Pablo tenía un 1500 de segunda mano, bastante destartalado, pero coche al fin. Yo estaba muy excitada, era la primera vez que salía con él, la primera vez que salía de noche y la primera vez que salía con un tío que tuviera coche.

El trayecto fue largo. La Castellana estaba atestada de coches repletos de niños y provisiones, familias enteras camino de un fin de semana en la sierra. El hablaba sin parar, abiertamente malévolo y chismoso, contándome chistes, historias inverosímiles, exagerando, el tipo de conversación con la que antes solía desarmar a mi madre cada vez que llegaba a casa y se encontraba a Marcelo castigado sin salir.

Entonces pensé que me trataba como a una niña.

Le pillé un par de veces mirándome las piernas y no fui capaz de sacar conclusiones.

Cuando aparcamos, bastante lejos del pabellón, se volvió hacia mí y me proporcionó una serie de instrucciones. No debería separarme de él para nada. Si aparecía la policía, no tenía que ponerme nerviosa. Si había hostias, no tenía que chillar ni llorar. Si había que correr, le daría la mano y saldríamos de naja, sin rechistar. Le había prometido a Marcelo devolverme entera a casa.

Dramatizaba deliberadamente, para excitarme con la perspectiva del riesgo y la carrera.

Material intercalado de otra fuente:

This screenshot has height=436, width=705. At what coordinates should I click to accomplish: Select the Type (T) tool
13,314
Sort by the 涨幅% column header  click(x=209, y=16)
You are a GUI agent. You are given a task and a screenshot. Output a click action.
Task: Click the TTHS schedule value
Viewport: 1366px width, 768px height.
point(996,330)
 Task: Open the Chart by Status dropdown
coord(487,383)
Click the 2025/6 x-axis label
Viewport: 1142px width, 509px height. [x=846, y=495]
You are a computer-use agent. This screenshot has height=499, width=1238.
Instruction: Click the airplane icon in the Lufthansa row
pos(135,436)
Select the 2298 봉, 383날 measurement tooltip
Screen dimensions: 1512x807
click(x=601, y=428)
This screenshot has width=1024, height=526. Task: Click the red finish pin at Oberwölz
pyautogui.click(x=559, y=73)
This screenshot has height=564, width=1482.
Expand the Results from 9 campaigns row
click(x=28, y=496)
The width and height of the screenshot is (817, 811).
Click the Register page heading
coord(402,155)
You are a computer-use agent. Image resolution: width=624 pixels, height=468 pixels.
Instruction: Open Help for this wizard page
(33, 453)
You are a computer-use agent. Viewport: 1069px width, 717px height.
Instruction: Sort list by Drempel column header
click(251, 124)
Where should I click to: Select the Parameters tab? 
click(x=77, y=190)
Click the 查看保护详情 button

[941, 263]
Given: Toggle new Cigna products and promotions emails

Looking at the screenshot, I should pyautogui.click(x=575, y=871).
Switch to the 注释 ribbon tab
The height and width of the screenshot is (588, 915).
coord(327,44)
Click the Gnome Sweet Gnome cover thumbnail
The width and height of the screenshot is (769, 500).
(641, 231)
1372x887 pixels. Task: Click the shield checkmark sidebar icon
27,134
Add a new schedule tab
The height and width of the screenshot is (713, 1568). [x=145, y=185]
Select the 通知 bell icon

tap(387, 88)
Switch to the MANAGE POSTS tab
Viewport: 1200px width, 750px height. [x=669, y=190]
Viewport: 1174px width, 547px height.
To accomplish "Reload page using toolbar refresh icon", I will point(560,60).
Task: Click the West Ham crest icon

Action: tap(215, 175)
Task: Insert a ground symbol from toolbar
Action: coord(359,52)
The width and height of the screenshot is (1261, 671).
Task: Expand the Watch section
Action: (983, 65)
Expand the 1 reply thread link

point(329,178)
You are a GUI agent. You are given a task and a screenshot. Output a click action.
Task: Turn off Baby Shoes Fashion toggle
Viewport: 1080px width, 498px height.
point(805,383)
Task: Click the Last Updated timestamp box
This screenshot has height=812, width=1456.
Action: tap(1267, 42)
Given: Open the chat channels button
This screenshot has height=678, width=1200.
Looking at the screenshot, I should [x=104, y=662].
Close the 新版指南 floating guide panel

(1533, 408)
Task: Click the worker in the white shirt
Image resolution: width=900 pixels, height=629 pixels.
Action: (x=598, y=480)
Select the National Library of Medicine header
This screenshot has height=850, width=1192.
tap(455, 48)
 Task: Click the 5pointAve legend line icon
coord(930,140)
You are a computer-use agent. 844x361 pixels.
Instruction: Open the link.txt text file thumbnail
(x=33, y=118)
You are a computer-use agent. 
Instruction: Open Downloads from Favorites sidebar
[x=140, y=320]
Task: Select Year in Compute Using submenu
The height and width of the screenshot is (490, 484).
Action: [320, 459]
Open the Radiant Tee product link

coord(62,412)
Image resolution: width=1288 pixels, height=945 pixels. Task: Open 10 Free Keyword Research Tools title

Me preguntó si sería capaz de comportarme como una niña buena y obediente.

Le contesté que sí, muy seria, me lo había creído todo.

Se inclinó hacia mí y me besó dos veces, primero levemente, en el centro de la mejilla izquierda, después sobre el borde de la mandíbula, casi en la oreja.

Había aprovechado mi rapto de muchachita en peligro para ponerme una mano en el muslo. Ya tenía una extraña facilidad para sobar a las mujeres con elegancia.

Cuando llegamos a la puerta, comenzó el rito de las salutaciones, los besos y las enhorabuenas. Me sentía ridícula entre tanta gente, con mi trenka verde y las medias enrolladas en los tobillos. Pablo parecía absorto en su propio éxito social, así que le solté el brazo e intenté retrasarme. Pero a pesar de las apariencias, estaba marcándome de cerca. Me agarró de la muñeca y me obligó a quedarme a su lado. Luego, siempre sin mirarme, me cogió de la mano, no me la dio como se la suelen dar los novios, los dedos entrecruzados, sino que tomó mi mano y la apretó entre su índice y su pulgar, como se coge a los niños pequeños en los pasos de cebra.